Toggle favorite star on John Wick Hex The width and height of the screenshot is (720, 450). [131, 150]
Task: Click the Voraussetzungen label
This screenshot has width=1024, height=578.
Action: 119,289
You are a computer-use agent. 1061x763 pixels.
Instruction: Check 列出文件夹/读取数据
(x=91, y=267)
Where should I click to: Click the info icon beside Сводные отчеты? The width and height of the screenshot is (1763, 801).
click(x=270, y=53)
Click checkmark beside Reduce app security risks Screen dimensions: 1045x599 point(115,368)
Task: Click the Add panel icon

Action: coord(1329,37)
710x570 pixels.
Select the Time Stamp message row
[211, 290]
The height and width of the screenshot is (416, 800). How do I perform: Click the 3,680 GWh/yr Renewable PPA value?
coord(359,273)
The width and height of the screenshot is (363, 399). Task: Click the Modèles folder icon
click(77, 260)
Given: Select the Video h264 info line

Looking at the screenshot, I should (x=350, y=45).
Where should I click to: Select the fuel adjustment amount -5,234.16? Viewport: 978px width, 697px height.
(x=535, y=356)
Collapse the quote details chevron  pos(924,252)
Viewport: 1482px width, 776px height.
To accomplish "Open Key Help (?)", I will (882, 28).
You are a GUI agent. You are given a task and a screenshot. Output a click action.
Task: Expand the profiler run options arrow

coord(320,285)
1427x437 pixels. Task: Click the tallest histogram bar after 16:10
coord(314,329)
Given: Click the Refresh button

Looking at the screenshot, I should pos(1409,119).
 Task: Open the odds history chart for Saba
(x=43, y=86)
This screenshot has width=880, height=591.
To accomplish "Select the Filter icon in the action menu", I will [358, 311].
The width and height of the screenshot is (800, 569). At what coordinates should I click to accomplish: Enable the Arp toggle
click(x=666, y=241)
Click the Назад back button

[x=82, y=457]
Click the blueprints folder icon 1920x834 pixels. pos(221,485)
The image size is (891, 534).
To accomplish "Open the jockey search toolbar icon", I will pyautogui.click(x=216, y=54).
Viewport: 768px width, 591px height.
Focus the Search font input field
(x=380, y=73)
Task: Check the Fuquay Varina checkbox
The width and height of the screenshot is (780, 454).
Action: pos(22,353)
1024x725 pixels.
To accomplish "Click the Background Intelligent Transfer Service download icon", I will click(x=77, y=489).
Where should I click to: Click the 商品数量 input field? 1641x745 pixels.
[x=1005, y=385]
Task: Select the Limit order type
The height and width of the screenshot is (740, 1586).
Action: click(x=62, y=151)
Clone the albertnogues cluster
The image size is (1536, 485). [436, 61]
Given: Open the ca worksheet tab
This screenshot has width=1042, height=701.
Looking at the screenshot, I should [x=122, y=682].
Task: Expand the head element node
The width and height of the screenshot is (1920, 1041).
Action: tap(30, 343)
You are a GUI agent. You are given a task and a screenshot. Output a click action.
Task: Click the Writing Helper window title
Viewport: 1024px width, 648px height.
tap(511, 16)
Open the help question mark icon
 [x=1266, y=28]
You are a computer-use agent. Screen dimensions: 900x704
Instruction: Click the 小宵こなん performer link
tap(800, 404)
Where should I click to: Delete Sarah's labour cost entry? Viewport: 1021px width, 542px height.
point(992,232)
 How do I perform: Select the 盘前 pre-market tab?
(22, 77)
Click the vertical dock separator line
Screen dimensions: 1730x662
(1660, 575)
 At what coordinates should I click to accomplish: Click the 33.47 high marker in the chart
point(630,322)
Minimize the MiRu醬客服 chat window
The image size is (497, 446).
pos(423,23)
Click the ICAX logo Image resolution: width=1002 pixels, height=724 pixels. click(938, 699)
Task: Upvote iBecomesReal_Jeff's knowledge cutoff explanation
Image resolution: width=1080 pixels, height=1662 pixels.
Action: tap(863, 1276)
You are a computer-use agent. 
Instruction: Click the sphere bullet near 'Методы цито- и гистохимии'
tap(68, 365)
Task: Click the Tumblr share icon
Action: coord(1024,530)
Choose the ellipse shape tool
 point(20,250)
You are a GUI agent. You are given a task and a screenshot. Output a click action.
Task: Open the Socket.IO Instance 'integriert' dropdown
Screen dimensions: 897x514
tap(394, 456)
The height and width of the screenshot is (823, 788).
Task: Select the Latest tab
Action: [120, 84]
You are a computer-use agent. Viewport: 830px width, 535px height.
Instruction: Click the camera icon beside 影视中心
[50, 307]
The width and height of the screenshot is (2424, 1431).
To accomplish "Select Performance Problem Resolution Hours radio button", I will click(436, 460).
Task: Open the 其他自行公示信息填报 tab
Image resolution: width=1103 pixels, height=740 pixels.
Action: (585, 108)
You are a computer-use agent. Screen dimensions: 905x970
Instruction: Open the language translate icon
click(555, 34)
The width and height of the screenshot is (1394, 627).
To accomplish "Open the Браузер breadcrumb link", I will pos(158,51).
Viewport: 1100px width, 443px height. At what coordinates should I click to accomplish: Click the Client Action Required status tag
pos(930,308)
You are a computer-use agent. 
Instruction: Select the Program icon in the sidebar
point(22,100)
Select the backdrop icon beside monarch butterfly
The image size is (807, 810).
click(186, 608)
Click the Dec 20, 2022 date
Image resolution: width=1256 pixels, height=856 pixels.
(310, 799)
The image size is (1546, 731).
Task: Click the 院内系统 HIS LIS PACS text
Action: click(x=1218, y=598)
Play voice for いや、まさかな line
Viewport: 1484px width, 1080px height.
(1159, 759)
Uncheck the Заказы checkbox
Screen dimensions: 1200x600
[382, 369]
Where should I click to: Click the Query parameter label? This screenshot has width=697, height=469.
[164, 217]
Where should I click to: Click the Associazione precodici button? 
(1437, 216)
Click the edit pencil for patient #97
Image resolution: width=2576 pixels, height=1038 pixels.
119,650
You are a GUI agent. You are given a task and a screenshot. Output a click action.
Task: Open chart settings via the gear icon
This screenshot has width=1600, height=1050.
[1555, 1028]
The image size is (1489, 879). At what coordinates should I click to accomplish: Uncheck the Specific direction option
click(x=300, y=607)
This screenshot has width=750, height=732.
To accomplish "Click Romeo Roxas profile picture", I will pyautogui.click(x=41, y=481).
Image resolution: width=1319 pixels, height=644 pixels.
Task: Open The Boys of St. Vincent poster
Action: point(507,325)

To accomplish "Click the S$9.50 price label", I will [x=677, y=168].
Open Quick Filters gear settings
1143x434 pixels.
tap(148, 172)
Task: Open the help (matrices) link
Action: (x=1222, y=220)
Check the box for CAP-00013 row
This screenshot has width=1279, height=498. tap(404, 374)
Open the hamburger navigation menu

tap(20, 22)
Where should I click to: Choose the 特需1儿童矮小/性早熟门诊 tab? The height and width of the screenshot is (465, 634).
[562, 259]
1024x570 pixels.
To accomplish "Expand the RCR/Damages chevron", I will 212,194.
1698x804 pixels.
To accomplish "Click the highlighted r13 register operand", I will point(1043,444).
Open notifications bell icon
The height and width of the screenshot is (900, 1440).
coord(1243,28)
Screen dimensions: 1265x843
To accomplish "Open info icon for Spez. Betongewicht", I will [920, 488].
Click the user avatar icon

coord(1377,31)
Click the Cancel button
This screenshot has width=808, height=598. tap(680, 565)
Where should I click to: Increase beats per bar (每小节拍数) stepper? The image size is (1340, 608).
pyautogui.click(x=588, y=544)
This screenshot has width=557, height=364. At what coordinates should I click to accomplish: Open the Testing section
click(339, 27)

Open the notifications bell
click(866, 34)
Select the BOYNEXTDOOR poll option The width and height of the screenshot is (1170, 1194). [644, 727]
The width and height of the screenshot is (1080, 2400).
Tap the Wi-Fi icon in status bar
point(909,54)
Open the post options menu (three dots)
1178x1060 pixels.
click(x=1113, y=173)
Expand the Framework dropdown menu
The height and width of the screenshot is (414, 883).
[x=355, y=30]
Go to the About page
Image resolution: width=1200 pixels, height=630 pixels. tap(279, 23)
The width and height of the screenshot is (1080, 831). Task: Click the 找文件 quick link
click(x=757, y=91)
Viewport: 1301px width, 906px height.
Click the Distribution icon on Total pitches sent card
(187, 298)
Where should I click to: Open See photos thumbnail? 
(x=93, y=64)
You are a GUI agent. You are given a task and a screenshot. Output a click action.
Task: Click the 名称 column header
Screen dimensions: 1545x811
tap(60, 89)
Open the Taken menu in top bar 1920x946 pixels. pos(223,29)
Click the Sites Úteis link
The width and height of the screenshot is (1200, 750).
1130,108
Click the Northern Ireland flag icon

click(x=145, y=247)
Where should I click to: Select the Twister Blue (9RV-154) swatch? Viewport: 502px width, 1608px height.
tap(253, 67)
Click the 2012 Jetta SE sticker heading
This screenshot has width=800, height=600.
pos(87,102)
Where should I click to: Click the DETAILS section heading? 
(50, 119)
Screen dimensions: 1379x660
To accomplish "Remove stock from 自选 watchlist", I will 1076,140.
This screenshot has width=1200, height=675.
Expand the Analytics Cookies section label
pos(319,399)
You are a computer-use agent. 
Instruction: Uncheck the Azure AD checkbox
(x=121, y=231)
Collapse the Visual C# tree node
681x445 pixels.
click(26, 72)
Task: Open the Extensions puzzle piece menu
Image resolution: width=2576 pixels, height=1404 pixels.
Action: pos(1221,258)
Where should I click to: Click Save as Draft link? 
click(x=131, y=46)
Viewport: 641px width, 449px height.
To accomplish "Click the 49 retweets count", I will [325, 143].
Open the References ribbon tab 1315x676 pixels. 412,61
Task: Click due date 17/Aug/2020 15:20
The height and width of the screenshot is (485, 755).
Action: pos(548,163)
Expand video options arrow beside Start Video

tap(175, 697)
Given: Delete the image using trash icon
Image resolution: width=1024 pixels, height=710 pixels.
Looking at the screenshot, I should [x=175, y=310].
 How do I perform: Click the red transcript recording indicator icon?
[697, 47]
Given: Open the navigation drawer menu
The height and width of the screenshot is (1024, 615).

[WHAT THE EXERCISE ASKS] Beginning at the line above that contains "Instruction: Click the sphere", return each line exactly through the line that contains "You are a computer-use agent. Screen dimensions: 905x970", and no others.

[WRITTEN ANSWER]
Instruction: Click the sphere bullet near 'Методы цито- и гистохимии'
tap(68, 365)
Task: Click the Tumblr share icon
Action: coord(1024,530)
Choose the ellipse shape tool
 point(20,250)
You are a GUI agent. You are given a task and a screenshot. Output a click action.
Task: Open the Socket.IO Instance 'integriert' dropdown
Screen dimensions: 897x514
tap(394, 456)
The height and width of the screenshot is (823, 788).
Task: Select the Latest tab
Action: [120, 84]
You are a computer-use agent. Viewport: 830px width, 535px height.
Instruction: Click the camera icon beside 影视中心
[50, 307]
The width and height of the screenshot is (2424, 1431).
To accomplish "Select Performance Problem Resolution Hours radio button", I will click(436, 460).
Task: Open the 其他自行公示信息填报 tab
Image resolution: width=1103 pixels, height=740 pixels.
Action: (585, 108)
You are a computer-use agent. Screen dimensions: 905x970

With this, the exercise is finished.